DA D’ONOFRIO A FIORONI (quasi un
anagramma!)
Quando l’esperienza non serve.
di Pasquale D'Avolio da
Pavone Risorse
del 23.1.2008
Nel mentre le Scuole
superiori si accingono a partire per la prossima “avventura” (ma la
revisione del POF si è conclusa nei tempi?) e qualcuna è già partita,
a me fortunato, in questo caso, spettatore e non più “attore” come 13
anni fa, la possibilità di una piccola ricostruzione storica e qualche
osservazione (non oso chiamare suggerimenti) per una nuova e migliore
“ripartenza”, con un avvertimento che è poi la chiusa di questo
intervento: a quando un discorso serio sul “pregresso”, vale a dire
sugli anni che precederono la grande “ecatombe” sia di debiti che di
bocciature?
UN PO’ DI STORIA
Correva l’anno 1994 …….
Per chi non lo ricorda
fu l’allora Ministro D’Onofrio del governo Berlusconi ad emettere
nell’estate del 1994 un D.L. sull’abolizione degli esami di
riparazione. Già allora il dibattito fu acceso e la sinistra,
spiazzata da un ministro di centro-destra per un decreto che sul piano
almeno del principio faceva parte del suo programma, dopo averne
criticato il carattere di improvvisazione, cercò di applicarlo una
volta tornata al governo con Lombardi prima e Berlinguer dopo, senza
mutarne le caratteristiche di fondo.

------------------------------------------------

### Consegna
Rispondi a queste domande sul brano:
(a) Che data porta il brano?
(b) Quale ministro emise il decreto sull'abolizione degli esami di riparazione, e in quale periodo?
(c) Con quali ministri la sinistra, tornata al governo, cercò di applicare quel decreto?
I dati provengono da un'altra fonte, estranea al brano.

### Materiale fornito
------------------------------------------------

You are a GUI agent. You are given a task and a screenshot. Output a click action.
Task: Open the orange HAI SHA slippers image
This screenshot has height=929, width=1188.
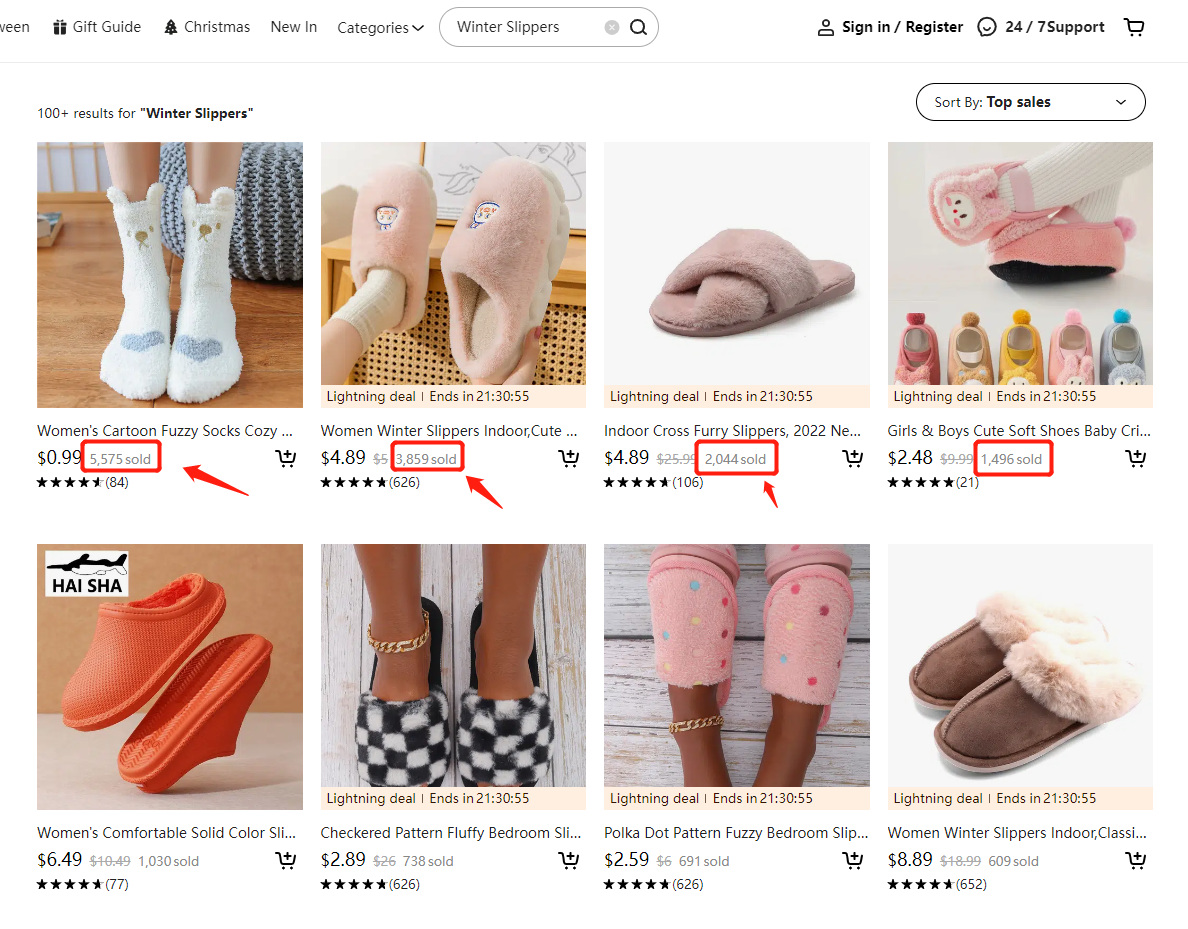click(x=170, y=677)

------------------------------------------------

### Soluzione
(a) 23.1.2008.
(b) Il ministro D'Onofrio del governo Berlusconi, nell'estate del 1994.
(c) Prima con Lombardi e poi con Berlinguer.